§ **Document**
----------------

I just thought I’d share some of my “useless knowledge” that you might want to consider when changing or upgrading your Delco Audio System in your W-body vehicle. First of all, the basics: From the 80s on up, GM/Delco/Delphi Audio System wiring has hardly changed, especially for the speakers. Each speaker is wired with it’s own positive and negative like a traditional home stereo system. This is an important fact to keep in mind when installing a new head-unit, amp, subwoofer, or crossover.

 

Secondly, almost 80% of all Delco/Delphi head-units from the 90s on up have a full wattage output of 200 watts, or, 50 watts per channel. This is especially true for any logic control cassette, or, all CD player systems. However, with a system with this much supposed output, you may be wondering why the sound maybe, quite frankly, a bit crappy.

 

The answer is no further than at the other end of those speaker wires and is in the speakers themselves. Since the mid 90s, GM has been installing 10 ohm rear speakers in almost 90% of it’s vehicles, including most of the W-body. Remember, ohms are a measure of resistance to the power that the object is receiving. The higher the number, the higher the resistance, and in this case, the less sound you’re going to get out of those speakers.

 

Note: The “Monsoon” systems have all 4 or 2 ohm speakers. Also, a “Monsoon” system is simply a modified amplified system which also means that some “Monsoon” systems did not seem to have a traditional amp in the head-unit plus an external amp. However, you are certainly welcome to add a pre-amped head-unit instead and get twice the boom.

 

The key difference between a "Monsoon" head unit and a traditional Delco/Delphi head unit was a signal called "Amp Sense." Some head units without the "Monsoon" label were designed with this feature disconnected inside the unit. RDS head units all have this feature connected by default. What this feature actually does is disable the head unit's internal amp whenever the external amp is connected along with this signal wire. Here's a really cool trick; If you have a "Monsoon" head unit or have this feature connected anyway, cut the amp sense wire. You'll notice that your system will get alot louder.

----------------

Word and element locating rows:
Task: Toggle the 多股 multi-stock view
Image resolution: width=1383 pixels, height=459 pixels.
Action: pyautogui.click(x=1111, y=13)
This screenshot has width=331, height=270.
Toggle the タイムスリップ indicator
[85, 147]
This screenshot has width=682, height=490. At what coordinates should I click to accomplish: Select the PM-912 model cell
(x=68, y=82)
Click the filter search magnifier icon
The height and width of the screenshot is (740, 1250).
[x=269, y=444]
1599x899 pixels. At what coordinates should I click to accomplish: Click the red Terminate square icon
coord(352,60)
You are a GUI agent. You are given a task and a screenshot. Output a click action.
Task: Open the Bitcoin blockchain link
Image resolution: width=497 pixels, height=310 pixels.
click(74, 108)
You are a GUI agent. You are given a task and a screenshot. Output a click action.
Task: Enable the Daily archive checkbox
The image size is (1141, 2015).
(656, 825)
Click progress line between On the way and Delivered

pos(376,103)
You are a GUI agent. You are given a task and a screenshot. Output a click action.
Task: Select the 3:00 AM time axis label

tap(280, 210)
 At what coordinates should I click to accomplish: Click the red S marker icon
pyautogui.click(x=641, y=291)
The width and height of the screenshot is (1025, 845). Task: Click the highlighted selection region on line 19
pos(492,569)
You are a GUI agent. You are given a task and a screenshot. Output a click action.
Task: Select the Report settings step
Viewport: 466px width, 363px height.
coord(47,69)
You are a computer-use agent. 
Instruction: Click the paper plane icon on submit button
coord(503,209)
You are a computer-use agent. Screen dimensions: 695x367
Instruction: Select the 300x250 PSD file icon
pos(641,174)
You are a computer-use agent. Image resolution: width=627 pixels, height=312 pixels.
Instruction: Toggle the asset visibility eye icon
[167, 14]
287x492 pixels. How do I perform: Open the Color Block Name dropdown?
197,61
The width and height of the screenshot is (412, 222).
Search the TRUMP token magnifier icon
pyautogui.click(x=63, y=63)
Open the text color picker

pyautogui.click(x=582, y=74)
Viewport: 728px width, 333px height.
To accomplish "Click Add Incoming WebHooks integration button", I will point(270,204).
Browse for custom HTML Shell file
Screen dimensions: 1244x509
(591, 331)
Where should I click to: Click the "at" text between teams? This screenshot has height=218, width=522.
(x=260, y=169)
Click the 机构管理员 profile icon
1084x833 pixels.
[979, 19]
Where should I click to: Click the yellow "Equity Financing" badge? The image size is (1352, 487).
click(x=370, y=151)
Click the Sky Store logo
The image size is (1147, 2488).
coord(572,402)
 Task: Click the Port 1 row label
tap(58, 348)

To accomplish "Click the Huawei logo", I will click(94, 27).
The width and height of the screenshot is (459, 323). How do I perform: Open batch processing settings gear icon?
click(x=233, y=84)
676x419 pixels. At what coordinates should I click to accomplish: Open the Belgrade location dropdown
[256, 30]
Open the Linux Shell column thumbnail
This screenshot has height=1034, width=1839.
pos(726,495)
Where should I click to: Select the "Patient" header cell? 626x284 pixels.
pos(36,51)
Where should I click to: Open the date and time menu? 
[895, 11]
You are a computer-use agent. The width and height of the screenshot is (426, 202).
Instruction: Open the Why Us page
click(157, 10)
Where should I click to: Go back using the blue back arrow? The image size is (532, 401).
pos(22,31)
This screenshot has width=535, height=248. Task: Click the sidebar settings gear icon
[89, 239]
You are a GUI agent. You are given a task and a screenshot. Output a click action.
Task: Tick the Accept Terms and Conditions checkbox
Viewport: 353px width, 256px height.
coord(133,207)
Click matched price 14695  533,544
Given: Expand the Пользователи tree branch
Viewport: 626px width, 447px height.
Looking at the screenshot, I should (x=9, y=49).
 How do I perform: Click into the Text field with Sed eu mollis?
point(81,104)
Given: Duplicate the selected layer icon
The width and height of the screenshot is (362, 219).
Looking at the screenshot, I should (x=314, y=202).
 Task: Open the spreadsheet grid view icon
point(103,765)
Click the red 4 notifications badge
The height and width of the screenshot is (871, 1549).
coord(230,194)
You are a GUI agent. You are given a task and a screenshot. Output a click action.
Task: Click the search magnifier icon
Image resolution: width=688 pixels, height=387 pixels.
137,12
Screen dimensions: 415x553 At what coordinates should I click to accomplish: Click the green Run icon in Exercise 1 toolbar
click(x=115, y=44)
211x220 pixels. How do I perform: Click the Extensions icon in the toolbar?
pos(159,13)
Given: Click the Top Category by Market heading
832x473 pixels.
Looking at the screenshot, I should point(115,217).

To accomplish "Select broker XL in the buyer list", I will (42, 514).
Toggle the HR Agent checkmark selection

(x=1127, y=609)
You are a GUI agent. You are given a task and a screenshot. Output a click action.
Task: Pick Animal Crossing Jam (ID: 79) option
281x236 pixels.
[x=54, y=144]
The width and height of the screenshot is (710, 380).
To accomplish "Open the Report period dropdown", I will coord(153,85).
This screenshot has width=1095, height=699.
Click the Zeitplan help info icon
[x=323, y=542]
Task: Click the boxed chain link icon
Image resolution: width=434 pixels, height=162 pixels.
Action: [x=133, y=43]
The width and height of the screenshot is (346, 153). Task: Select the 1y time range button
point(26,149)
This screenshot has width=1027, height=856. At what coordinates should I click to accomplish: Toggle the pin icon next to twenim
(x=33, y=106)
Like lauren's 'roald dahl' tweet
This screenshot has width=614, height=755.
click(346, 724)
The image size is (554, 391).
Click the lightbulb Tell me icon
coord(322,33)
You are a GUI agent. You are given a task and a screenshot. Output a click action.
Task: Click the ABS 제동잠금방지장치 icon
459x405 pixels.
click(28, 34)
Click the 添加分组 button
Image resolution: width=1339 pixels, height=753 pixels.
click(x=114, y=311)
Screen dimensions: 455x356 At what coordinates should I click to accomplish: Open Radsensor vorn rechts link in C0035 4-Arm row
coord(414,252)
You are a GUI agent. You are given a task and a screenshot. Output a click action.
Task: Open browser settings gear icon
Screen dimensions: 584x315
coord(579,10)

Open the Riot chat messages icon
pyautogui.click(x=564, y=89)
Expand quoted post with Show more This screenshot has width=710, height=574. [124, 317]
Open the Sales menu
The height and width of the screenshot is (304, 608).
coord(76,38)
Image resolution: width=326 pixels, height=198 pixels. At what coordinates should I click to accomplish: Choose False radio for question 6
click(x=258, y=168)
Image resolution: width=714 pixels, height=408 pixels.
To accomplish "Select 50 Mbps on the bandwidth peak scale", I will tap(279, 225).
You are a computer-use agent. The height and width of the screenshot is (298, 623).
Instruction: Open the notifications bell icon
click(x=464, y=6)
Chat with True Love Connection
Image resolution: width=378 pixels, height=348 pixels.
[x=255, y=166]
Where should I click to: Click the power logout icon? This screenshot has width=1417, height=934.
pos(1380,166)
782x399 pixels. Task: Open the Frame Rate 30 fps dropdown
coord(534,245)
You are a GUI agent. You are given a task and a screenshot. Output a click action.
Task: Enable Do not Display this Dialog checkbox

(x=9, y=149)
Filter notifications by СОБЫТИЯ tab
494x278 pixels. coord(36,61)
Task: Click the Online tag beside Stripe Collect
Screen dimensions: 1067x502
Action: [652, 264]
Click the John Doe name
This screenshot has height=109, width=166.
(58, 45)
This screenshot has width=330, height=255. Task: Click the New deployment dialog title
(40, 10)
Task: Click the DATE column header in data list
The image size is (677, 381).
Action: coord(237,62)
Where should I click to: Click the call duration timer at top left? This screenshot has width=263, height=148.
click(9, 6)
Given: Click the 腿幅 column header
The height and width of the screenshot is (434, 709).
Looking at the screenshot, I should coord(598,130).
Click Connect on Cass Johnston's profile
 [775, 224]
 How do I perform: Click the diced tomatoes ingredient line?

----------------

§ **What is asked**
[a] Answer these questions about the Delco audio post:
(i) What per-channel output do most Delco/Delphi head-units from the 90s on have?
(ii) What ohm rating do the rear speakers GM has installed since the mid 90s have?
(iii) What signal was the key difference between a "Monsoon" head unit and a traditional Delco/Delphi head unit?
[b] Write out the Delco audio post from "The answer is" to "twice the boom.", renaming "W-body" as "W-platform".
[c] Write what comes next in the Delco audio post, picking up right after its last sentence.
These rows come from a different source than the post.

§ **Per-task answers**
[a]
(i) 50 watts per channel
(ii) 10 ohms
(iii) "Amp Sense"

[b]
The answer is no further than at the other end of those speaker wires and is in the speakers themselves. Since the mid 90s, GM has been installing 10 ohm rear speakers in almost 90% of it’s vehicles, including most of the W-platform. Remember, ohms are a measure of resistance to the power that the object is receiving. The higher the number, the higher the resistance, and in this case, the less sound you’re going to get out of those speakers.

 

Note: The “Monsoon” systems have all 4 or 2 ohm speakers. Also, a “Monsoon” system is simply a modified amplified system which also means that some “Monsoon” systems did not seem to have a traditional amp in the head-unit plus an external amp. However, you are certainly welcome to add a pre-amped head-unit instead and get twice the boom.

[c]
 

Now, onto the lesson: You maybe wondering if there is an alternative factory solution to this speaker problem other than going “Monsoon,” and, as it turns out, there is with no cutting or splicing of wires required. Remember those old Delco Sound 4 ohm, 2 way, 6X9 speakers of the 80’s that made the cars go boom out of a factory system? Well, as it turns out, there is a viable, plug n play, slightly updated version of those speakers. They were the rear speakers commonly used in 1988-1993 Grand Prixs. The model number is 16051790.

 

Thirdly, you know that little 9 pin AUX port on the back of a newer 90's Delco/Delphi head unit? It turns out that this little port makes your audio system expandable for a multitude of accessories. Also, there are a lot more accessories for the 9 pin port than there are for the newer 12 pin thus far.

 

A quick note about this port also is that all Pontiac and Chevrolet -Delco Cassette head - units with this port are CD changer compatible, however, only about a few standard CD player head-units are fully compatible with a CD changer.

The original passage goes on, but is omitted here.